◆ **Requirement**
Beginning with the line that holds "Task: Click the APPLY button" and ending with the last line of the entries, please output each line exactly, apart from any pictures.

◆ **Stored data entries**
##############################
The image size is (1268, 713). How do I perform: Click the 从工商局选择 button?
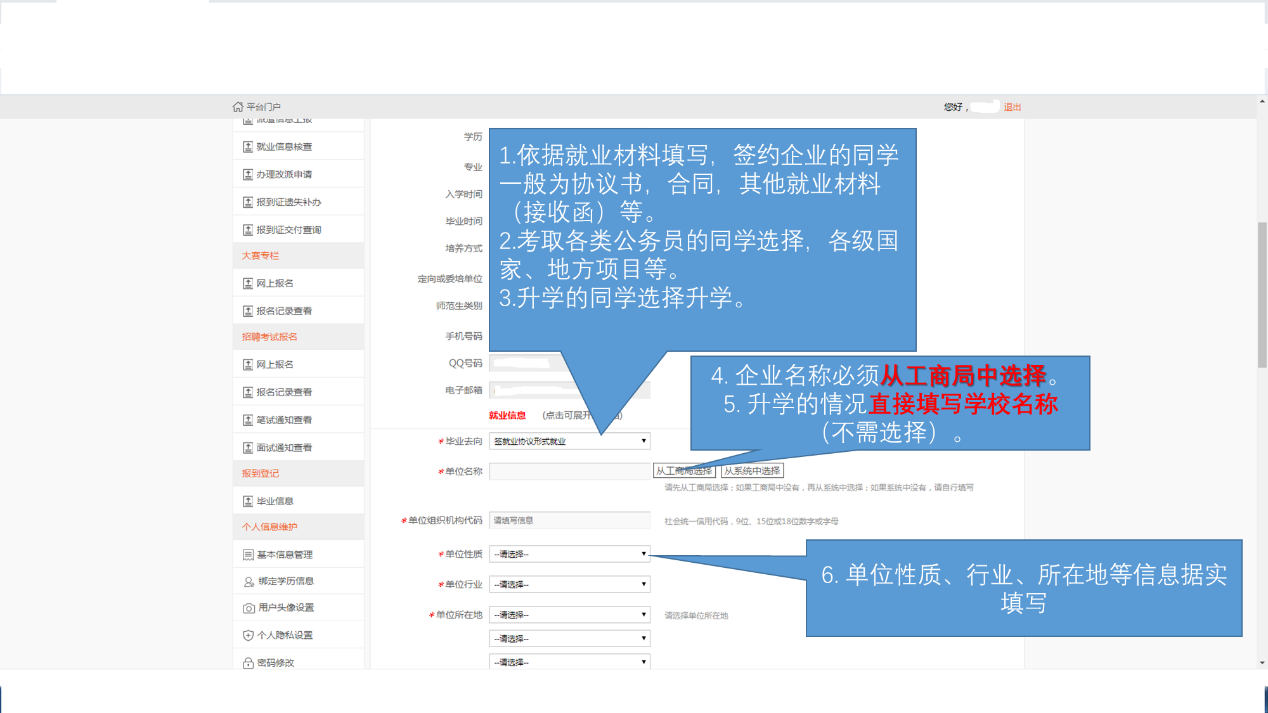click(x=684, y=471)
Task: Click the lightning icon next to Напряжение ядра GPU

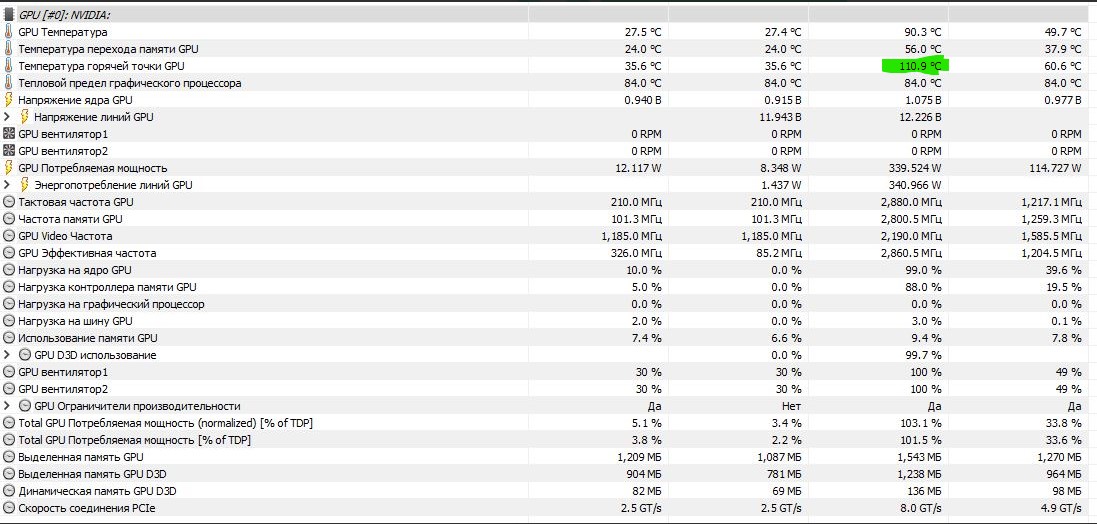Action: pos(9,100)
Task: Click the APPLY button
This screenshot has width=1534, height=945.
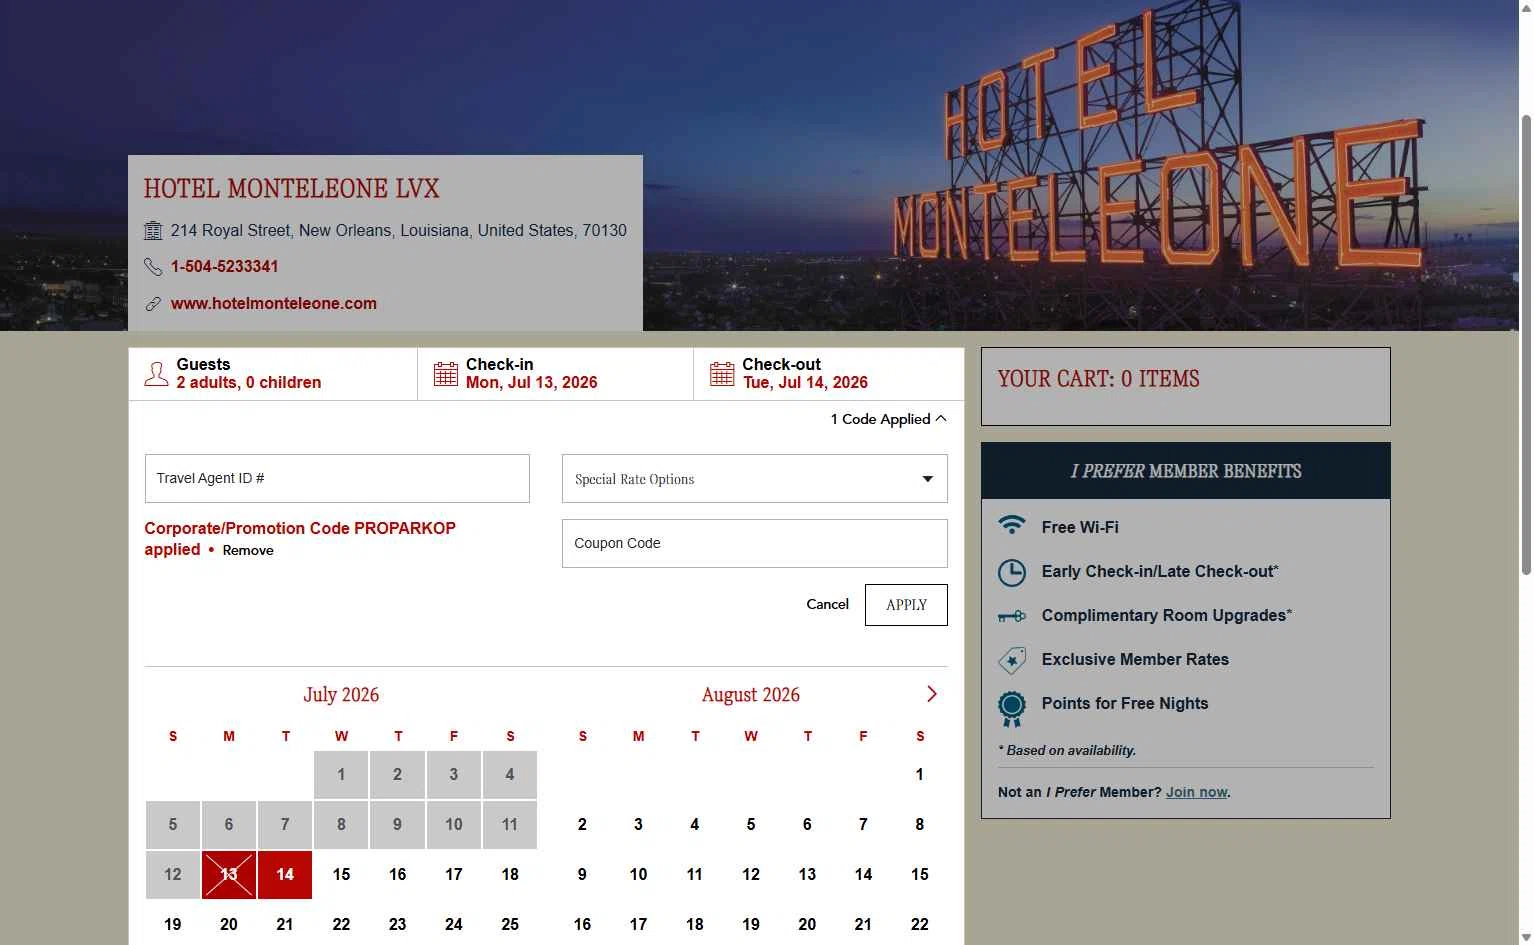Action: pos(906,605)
##############################
◆ **Result**
Task: Click the APPLY button
This screenshot has width=1534, height=945.
Action: pos(906,605)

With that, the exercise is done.